En esos días, cuando llegué al taller, Alma daba Rayuela y yo me enamoré de Cortázar. Tenía un libro que era el Cuaderno de Bitácoras, con los apuntes y borradores del autor. Y dibujos. Yo lo agarraba del escritorio antes de que empezara la clase y lo miraba. Un manuscrito que aparecía como los secretos de un autor al que había que descifrar. Cuando Alma murió, más de treinta años después de ese día, Gabriel, el hijo de Alma me dijo que fuera a la casa de ella y me llevara los libros que quisiera. Durante muchos días no pude hacerlo y fui la última en ir junto con Sandra Siemens. Encontré algunas cosas maravillosas, entre ellas el Cuaderno de Bitácoras.
La enorme biblioteca sigue en mi memoria. A veces de noche recorro la ubicación de los libros. La parte de abajo donde vivía Rocambole, de Ponzón du Terrail que seguramente alguien se llevó.
Alma me enseñó casi todo lo que salía de los libros, pero también me regaló su obsesión y su eterno estado de maravilla por las cosas que amaba. Con ella leí a Simone de Beauvoir, y a veces lamento que ella no haya podido ser parte de esta ola feminista. Imagino su puño alzado con un pañuelo verde, veo sus tetas pintadas, la veo llena de glitter porque si bien ella murió, jamás se dio el lujo de ser vieja.
A mí me tocó acompañarla durante más de tres décadas a hablar con las delegaciones de estudiantes de las escuelas que llegaban a Rosario gracias a El Visitante. Generaciones de pibes y pibas que por primera vez ingresaban a la literatura de la mano de ese libro. Cuando se cumplían 25 años de la publicación, estábamos juntas en el stand de Colihue en la Feria del Libro de Buenos Aires. De pronto la descubrían y ella empezaba a estampar su firma como si el tiempo no hubiese pasado.
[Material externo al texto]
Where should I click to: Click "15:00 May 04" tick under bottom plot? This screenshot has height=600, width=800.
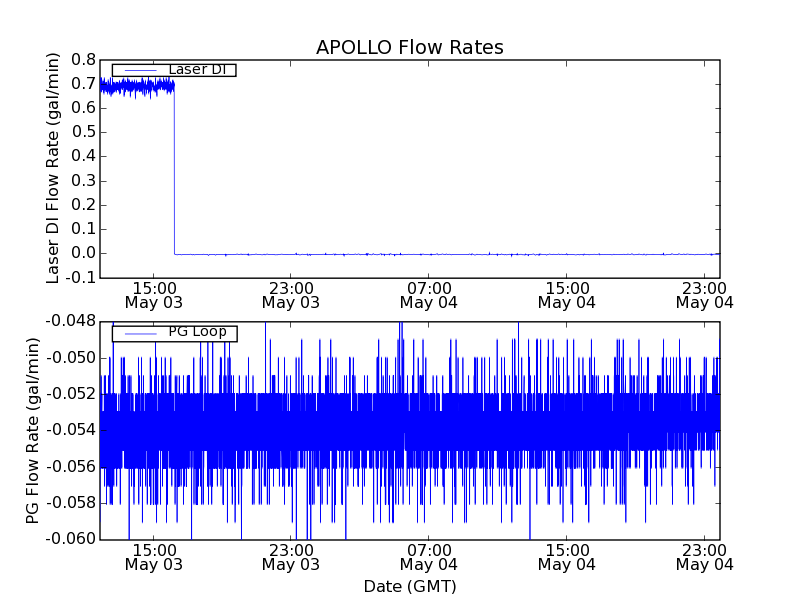pyautogui.click(x=566, y=556)
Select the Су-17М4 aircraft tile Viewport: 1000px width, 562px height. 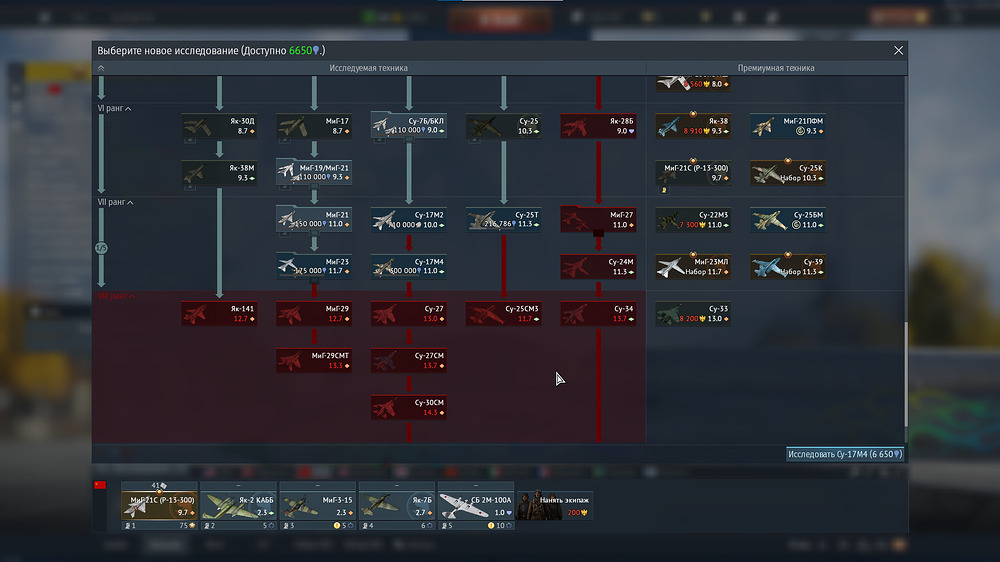coord(408,266)
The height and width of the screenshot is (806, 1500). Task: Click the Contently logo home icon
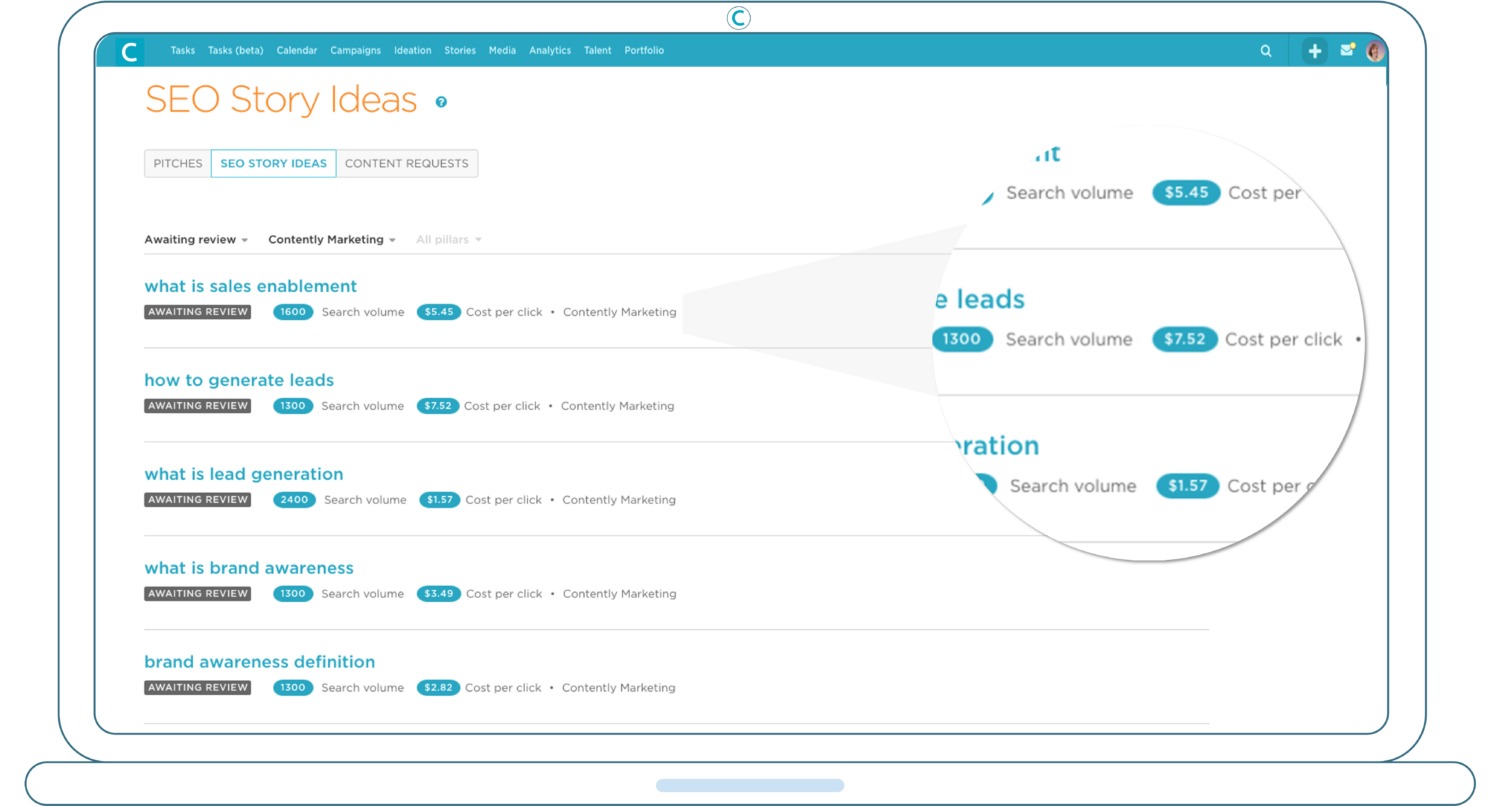click(129, 51)
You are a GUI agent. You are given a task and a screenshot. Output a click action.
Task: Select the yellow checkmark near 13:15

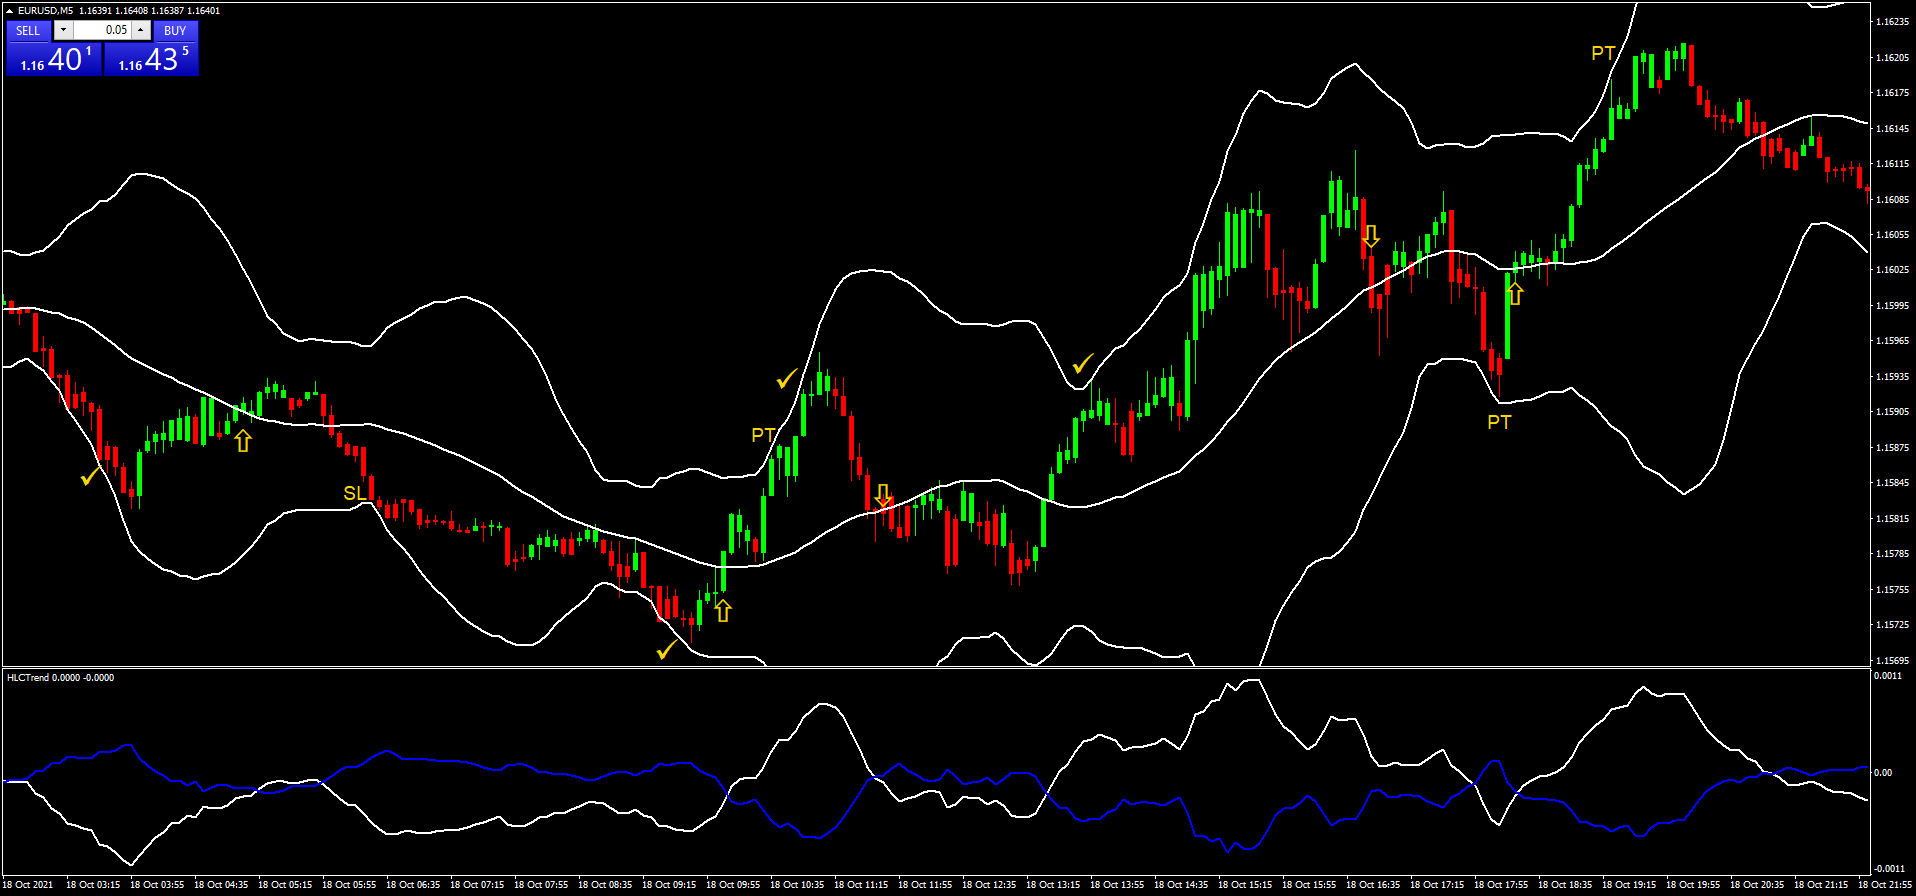[1083, 364]

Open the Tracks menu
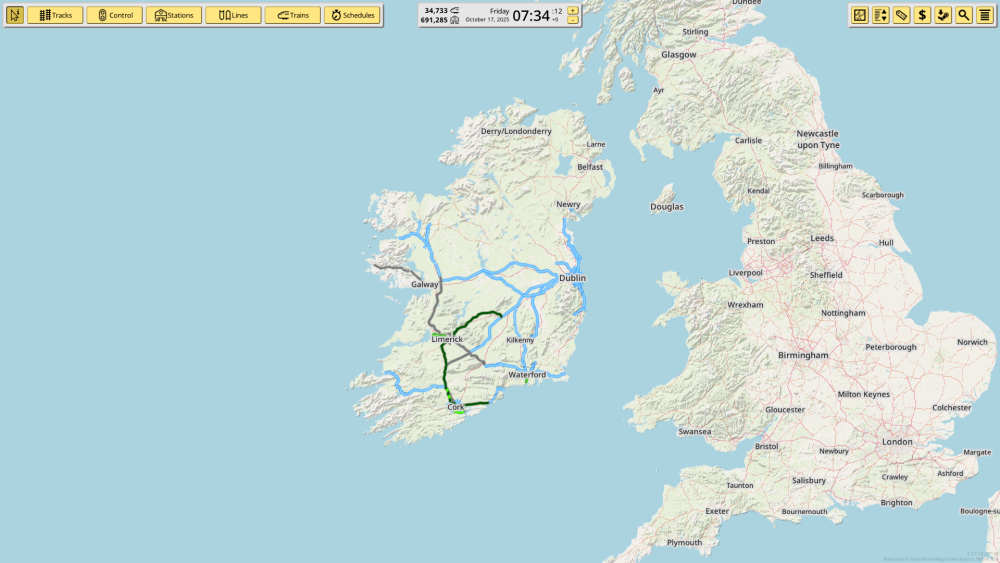tap(55, 15)
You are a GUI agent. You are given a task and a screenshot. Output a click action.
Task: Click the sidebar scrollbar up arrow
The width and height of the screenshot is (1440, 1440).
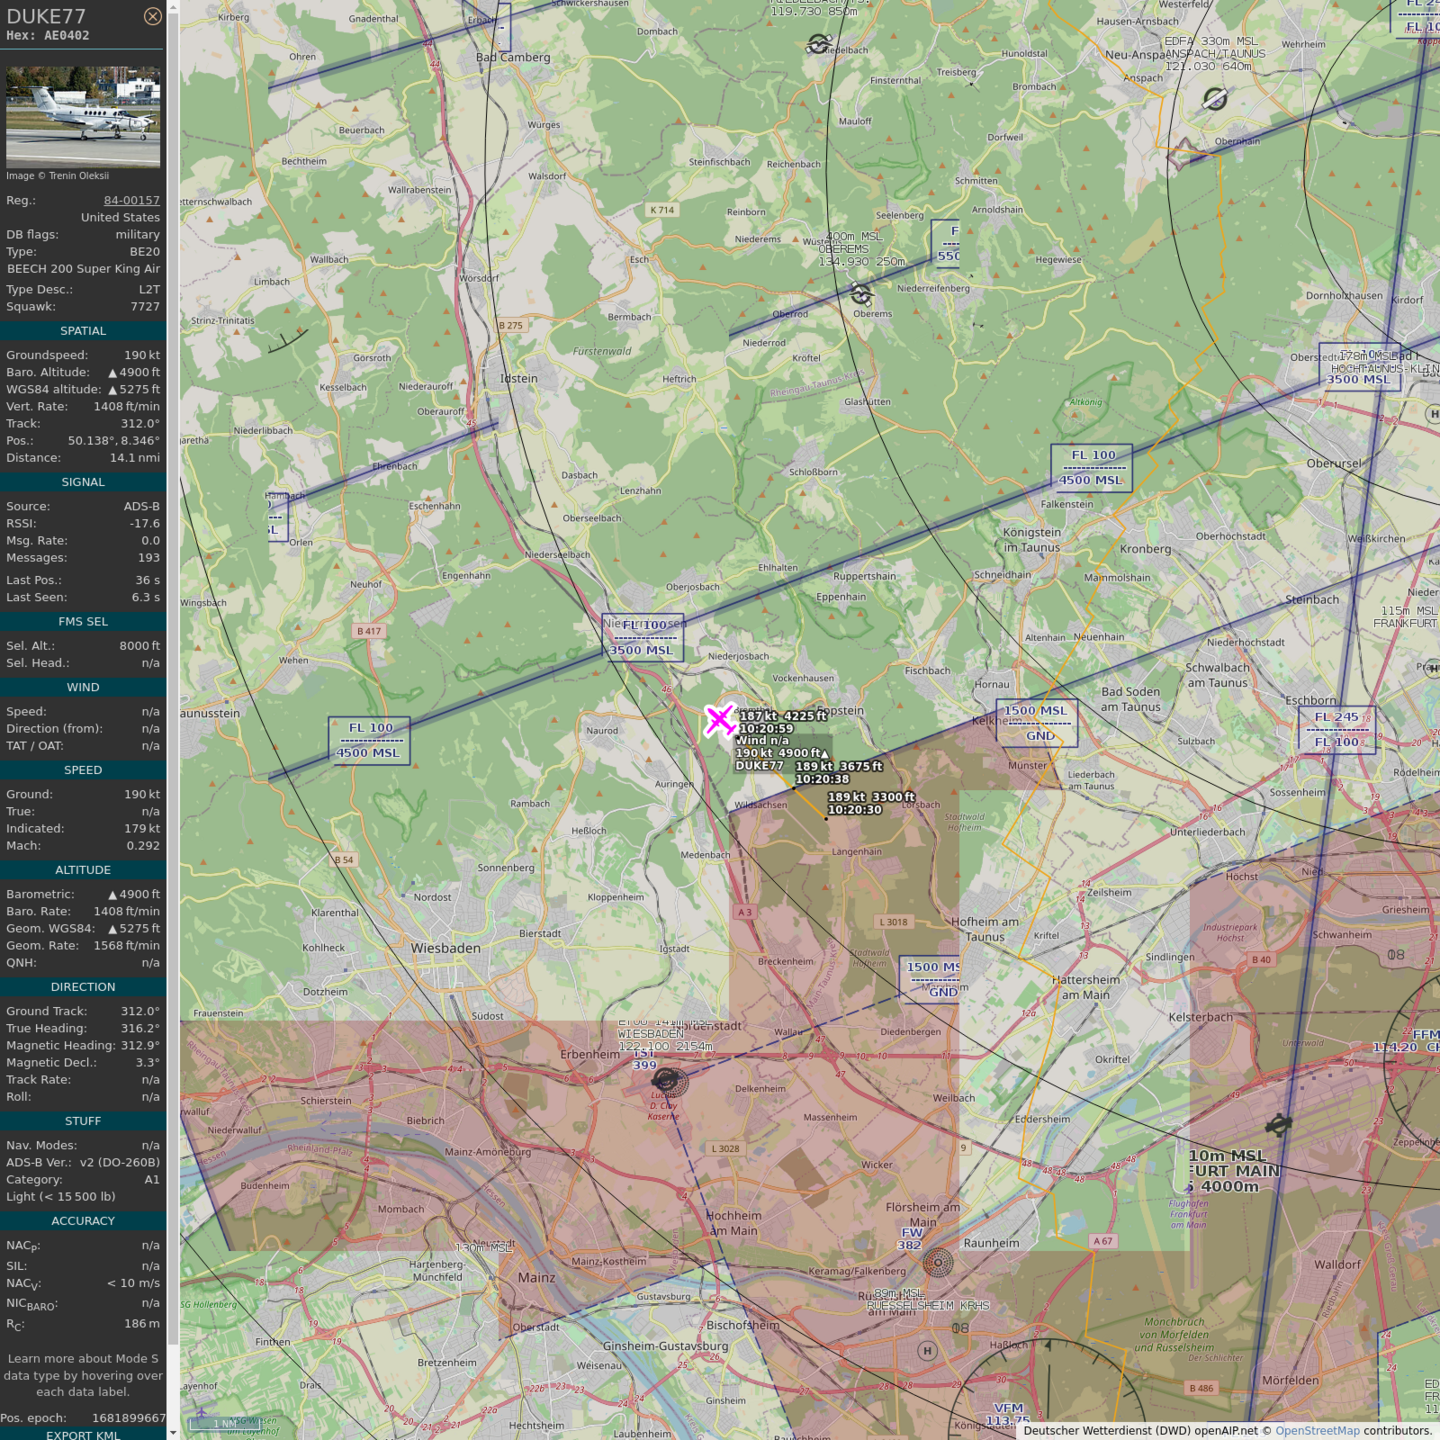tap(173, 7)
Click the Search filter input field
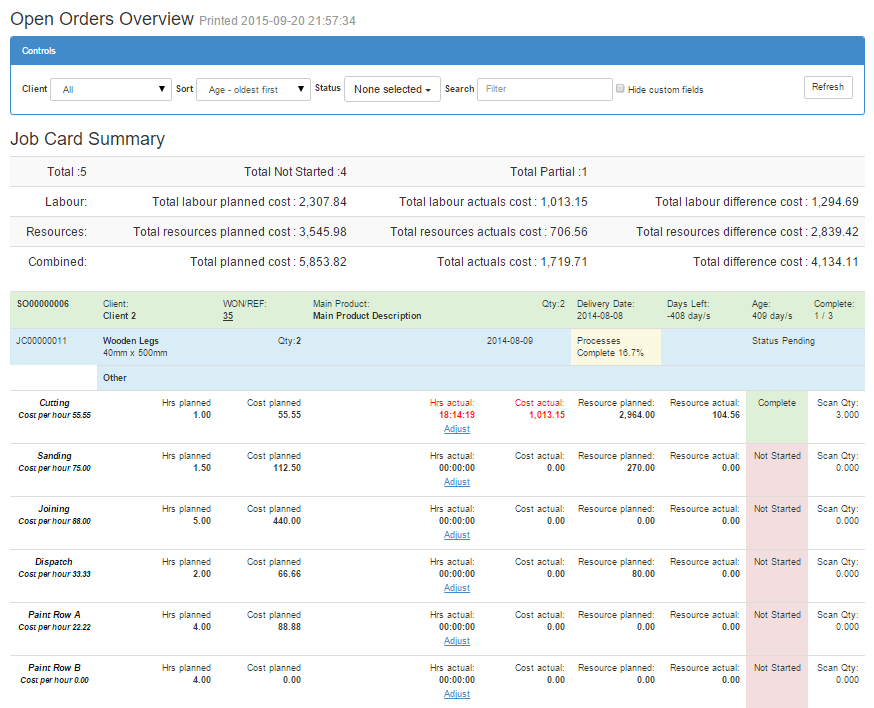The width and height of the screenshot is (874, 708). (x=544, y=89)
Con Alma conocí a Saramago, primero por su obsesión por su literatura. En su taller leí y analice todas sus novelas. Después lo conocía en persona y lo vi varias veces. A él y a Pilar, su compañera a través de Alma. Ella iba a Buenos Aires invitada por ellos, y nos llevaba a algunos de nosotros. También fue a Lisboa y compartimos tallarines caseros en su casa cuando fue el Congreso de la Lengua. Ella amaba a ese hombre que hablaba con ese portugués raro. Nosotros, los alumnos también.
Tengo muchas grabaciones con la voz de Alma que no volví a escuchar. Incluso muchas fotos de viajes. Una en una cueva del Sacromonte que está pintada de azul y donde con sólo pisarla se sintió una bailaora.
También tengo su voz en la cabeza. La escucho una y otra vez. El recuerdo de sus manos con uñas cuadradas, su pelo poquito, y su torbellino de palabras cuando algo la emocionaba.
Alma fue la gran inspiración. Fue la biblioteca eterna. Fue una autora que jamás envejeció. Fue una parte de mi vida enorme que se quedó adentro y nunca se fue. Y el refugio donde me guarezco de la tristeza esos días en la que recurro a sus libros y a los recuerdos para seguir. Alma fue mi maestra, mi amiga. Y quién abrió la puerta de un mundo repleto de belleza. Poesía, tango, opera y que se yo cuantas otras cosas más que viven en mí y tienen esa voz inconfundible que nunca deja de hablarme y que se quedó un poco conmigo.